-- EXCERPTED PASSAGE follows --

Outlook:
In addition to Fed chief Powell at the Economic Club of Washington, we have no fewer than five regional Feds on the speaking circuit today. Okay, we get it—the Fed is pulling in its horns, largely because it fears a self-fulfilling recession. The economy still ahs plenty of forward momentum, as Powell says, but the fraidy-cats in the executive suites and bond desks are not convinced the Fed is entirely sincere.
The former WSJ Fed-watcher Greg Ip has a dandy story today that starts out with this: “There’s a new horror show coming to your screens: Set on Wall Street, it’s called ‘Inversion of the Yield Curve’ and features a chilling, disembodied force that seeps into the minds of the public, triggering panic in markets and hand-wringing on cable news.
The inverting yield curve “is being mentioned increasingly on corporate conference calls, especially of financial companies, according to an analysis by Prattle, which studies language for investment clues. But how much you should worry depends crucially on whether an inverted yield curve predicts a recession, or causes a recession, or both.”
Ip notes that yields reflect supply and demand, too. The saving glut in foreign countries, the Greenspan conundrum, contributed mightily to lower yields. “Fed economists estimate those purchases were holding yields down by about 0.85 percentage point at the end of 2017.” Even so, we should exclude supply and demand when reading the curve. Taking expectations 18 month out and comparing them to actual yields, the Fed finds investors really do forecast recession. Does the market see the economy more clearly than the Fed? According to a JP Morgan study, yes.
Does expecting a recession cause a recession? Also yes. “For example, by narrowing the spread between loan rates (which are tied to bond yields) and deposits (which are tied to short-term rates), it makes lending less profitable.” An inverted yield curve makes bankers tighten credit standards and reduce lending. “If all that mattered were the economic fundamentals, the Fed could ignore the yield curve movie now playing on Wall Street. But as long as recessions can be self-fulfilling prophesies, it needs to stay to the end.”
Ip is well-noted as a Fed critic. In years past, we used to give him a hard time when he wandered into FX forecasting from Fed analysis. (And he was usually wrong on that score.) But this time we think he has the situation spot-on right. We can’t stop worrying about the inversion. See the chart. The possibility of a cut is not a remote one.
What does this mean for the dollar? It ain’t good. We may be seeing seismic shift in sentiment to the usual dollar-negative stance that prevails most of the time, and never mind that Europe is seeing actual signs of contraction while the US still has momentum. And Japan soldiers on but authentic tapering not even close and a sales tax looming (what year is this?).

-- EXCERPTED PASSAGE concluded --
-- ENTRIES SUPPLIED follows --

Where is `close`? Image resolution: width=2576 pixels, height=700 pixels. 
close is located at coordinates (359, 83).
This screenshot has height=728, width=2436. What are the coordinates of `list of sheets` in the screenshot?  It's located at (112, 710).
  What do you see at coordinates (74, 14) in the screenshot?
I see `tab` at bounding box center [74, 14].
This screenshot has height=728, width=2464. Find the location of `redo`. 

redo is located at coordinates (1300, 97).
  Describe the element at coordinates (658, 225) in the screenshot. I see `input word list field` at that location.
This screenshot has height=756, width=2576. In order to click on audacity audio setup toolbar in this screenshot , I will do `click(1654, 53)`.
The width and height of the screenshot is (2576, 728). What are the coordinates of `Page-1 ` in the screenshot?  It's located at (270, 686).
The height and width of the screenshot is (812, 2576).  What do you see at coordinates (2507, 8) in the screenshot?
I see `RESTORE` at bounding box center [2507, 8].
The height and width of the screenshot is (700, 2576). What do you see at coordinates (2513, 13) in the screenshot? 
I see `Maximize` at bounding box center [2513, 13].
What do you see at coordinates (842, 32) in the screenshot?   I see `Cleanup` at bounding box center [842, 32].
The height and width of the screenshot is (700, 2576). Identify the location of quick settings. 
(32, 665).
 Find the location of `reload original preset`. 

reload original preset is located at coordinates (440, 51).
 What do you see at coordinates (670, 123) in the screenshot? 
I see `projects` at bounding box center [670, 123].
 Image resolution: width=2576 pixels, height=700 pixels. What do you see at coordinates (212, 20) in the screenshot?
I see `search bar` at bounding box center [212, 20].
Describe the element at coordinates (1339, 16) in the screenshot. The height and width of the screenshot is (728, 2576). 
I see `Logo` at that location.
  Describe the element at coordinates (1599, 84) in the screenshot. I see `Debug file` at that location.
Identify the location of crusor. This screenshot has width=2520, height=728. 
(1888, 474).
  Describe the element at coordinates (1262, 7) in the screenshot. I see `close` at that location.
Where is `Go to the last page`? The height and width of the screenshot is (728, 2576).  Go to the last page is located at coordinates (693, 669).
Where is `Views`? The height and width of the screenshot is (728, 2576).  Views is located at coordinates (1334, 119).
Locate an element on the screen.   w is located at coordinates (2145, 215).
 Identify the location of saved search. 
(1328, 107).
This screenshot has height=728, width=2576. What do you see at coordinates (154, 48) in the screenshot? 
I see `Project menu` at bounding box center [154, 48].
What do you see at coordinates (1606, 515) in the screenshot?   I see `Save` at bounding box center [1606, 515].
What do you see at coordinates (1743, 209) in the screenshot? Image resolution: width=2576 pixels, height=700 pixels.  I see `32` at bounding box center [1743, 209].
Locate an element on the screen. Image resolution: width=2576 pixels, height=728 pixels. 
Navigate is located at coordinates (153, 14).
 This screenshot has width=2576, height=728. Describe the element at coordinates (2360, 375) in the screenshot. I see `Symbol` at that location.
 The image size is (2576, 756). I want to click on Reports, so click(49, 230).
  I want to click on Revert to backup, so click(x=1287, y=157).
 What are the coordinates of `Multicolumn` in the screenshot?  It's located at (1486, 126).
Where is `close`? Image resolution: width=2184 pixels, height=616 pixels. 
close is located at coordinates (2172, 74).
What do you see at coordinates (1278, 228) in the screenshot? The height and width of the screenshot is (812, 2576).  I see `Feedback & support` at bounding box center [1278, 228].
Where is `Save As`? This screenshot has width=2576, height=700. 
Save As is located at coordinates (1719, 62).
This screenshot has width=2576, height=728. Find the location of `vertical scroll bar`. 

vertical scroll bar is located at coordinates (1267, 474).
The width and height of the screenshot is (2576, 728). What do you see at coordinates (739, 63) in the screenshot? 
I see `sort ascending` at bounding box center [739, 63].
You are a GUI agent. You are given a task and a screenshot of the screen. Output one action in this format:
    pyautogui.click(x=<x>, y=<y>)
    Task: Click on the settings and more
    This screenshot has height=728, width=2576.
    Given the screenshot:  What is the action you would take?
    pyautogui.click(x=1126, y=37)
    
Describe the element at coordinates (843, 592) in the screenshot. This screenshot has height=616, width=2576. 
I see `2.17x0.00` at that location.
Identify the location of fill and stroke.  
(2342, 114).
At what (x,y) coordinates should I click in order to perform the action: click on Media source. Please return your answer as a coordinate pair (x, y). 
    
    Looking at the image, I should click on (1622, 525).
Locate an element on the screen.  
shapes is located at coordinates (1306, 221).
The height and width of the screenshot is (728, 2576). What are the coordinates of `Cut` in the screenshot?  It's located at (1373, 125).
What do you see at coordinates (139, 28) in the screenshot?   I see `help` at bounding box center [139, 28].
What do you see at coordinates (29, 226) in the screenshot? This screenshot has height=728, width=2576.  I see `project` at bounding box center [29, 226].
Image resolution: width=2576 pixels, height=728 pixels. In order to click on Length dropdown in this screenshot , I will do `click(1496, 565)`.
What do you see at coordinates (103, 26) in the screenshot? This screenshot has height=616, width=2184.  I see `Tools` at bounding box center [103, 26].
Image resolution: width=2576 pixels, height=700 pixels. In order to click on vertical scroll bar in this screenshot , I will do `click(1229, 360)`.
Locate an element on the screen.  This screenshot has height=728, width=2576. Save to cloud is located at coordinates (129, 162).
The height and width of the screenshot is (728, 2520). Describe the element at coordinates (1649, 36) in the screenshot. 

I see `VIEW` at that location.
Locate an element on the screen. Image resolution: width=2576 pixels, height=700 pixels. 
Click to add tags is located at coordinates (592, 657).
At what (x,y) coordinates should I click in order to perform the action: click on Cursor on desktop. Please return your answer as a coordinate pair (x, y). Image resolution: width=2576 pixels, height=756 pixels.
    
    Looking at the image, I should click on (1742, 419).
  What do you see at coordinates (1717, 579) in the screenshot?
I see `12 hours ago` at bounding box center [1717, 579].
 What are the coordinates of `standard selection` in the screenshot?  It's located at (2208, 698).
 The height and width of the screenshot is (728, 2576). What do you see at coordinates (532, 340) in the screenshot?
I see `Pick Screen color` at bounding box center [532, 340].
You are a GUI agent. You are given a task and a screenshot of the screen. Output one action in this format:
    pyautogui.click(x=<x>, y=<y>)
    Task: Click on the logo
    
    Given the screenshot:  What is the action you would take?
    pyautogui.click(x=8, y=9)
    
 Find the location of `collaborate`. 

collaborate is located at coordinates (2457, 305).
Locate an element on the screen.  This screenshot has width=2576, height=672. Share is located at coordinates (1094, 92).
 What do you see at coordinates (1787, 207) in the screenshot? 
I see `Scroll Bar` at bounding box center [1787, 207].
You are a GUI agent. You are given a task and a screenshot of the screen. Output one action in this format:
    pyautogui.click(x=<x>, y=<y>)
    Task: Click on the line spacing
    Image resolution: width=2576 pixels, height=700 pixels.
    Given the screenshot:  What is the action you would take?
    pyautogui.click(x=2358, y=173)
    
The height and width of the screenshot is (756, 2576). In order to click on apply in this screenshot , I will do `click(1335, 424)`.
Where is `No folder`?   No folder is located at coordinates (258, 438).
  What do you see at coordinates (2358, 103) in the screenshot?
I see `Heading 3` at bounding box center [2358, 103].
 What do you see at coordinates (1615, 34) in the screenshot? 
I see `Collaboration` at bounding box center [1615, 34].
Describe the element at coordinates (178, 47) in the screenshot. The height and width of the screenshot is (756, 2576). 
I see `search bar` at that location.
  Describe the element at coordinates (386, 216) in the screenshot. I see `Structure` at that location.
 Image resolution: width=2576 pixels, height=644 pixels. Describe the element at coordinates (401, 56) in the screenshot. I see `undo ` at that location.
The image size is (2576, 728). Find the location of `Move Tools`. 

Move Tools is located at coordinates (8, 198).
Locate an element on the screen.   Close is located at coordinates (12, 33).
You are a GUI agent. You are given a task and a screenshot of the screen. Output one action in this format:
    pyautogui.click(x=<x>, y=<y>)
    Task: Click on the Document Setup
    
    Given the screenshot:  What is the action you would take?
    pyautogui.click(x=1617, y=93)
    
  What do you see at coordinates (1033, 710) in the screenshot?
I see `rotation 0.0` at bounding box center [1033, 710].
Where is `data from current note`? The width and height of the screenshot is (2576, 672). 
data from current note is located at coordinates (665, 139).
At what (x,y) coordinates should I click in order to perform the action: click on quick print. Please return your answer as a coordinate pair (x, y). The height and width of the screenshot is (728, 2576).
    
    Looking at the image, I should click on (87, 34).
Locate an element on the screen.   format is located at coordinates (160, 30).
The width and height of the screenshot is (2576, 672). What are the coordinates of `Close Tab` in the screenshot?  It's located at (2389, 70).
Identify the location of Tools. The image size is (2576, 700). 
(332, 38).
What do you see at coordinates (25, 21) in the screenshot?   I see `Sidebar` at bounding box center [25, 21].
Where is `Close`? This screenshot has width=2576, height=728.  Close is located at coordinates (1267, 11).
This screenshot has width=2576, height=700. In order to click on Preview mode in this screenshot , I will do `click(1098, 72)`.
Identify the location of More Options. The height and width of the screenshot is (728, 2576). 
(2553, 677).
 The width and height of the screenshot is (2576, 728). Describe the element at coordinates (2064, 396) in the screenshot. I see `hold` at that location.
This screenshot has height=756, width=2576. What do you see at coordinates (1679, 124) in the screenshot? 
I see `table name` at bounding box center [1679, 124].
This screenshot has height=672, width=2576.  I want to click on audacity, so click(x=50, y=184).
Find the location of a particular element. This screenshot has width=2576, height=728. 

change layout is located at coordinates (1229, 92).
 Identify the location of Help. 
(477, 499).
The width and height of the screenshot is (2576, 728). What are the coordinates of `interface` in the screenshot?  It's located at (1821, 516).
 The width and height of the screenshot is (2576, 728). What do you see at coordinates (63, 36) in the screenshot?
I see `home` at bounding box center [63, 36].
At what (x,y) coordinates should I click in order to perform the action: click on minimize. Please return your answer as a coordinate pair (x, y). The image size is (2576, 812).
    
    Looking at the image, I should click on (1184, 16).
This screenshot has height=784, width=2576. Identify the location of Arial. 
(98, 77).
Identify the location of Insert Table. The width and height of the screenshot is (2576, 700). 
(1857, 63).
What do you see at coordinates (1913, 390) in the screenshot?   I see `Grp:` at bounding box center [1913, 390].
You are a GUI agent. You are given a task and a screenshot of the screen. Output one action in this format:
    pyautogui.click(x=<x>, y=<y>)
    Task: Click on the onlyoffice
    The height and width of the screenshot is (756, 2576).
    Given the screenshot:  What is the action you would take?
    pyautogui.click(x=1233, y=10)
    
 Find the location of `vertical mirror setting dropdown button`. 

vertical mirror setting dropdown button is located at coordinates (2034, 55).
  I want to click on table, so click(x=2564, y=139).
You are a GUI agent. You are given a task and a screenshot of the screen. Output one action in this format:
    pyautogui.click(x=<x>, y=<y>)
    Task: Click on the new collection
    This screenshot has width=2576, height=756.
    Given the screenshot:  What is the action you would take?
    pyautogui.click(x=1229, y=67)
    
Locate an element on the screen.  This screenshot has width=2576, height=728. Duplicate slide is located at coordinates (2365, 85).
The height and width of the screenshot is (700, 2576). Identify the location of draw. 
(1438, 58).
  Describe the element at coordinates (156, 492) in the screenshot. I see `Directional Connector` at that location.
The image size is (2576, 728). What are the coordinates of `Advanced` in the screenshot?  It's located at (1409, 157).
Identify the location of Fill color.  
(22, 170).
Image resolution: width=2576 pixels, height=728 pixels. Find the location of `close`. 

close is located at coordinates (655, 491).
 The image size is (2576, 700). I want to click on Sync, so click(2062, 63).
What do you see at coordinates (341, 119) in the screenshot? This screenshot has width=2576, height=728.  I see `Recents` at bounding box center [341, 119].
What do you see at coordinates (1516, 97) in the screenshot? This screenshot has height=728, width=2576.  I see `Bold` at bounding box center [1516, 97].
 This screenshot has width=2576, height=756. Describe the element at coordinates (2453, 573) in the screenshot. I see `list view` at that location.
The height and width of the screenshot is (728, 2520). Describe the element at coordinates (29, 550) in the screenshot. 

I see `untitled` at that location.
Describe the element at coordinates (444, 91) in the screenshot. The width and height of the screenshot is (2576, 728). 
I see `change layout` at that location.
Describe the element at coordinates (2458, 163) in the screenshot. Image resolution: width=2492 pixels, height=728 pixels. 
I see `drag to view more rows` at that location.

-- ENTRIES SUPPLIED concluded --

Do these statements agree with the outlook? Answer yes or no for each and quote the words from the outlook that decide it. 1. At least five regional Feds are giving talks today. 2. A JP Morgan study found that the market does not see the economy more clearly than the Fed. 3. The writers consider a cut a remote possibility.

1. Yes: "we have no fewer than five regional Feds on the speaking circuit today."
2. No: "Does the market see the economy more clearly than the Fed? According to a JP Morgan study, yes."
3. No: "The possibility of a cut is not a remote one."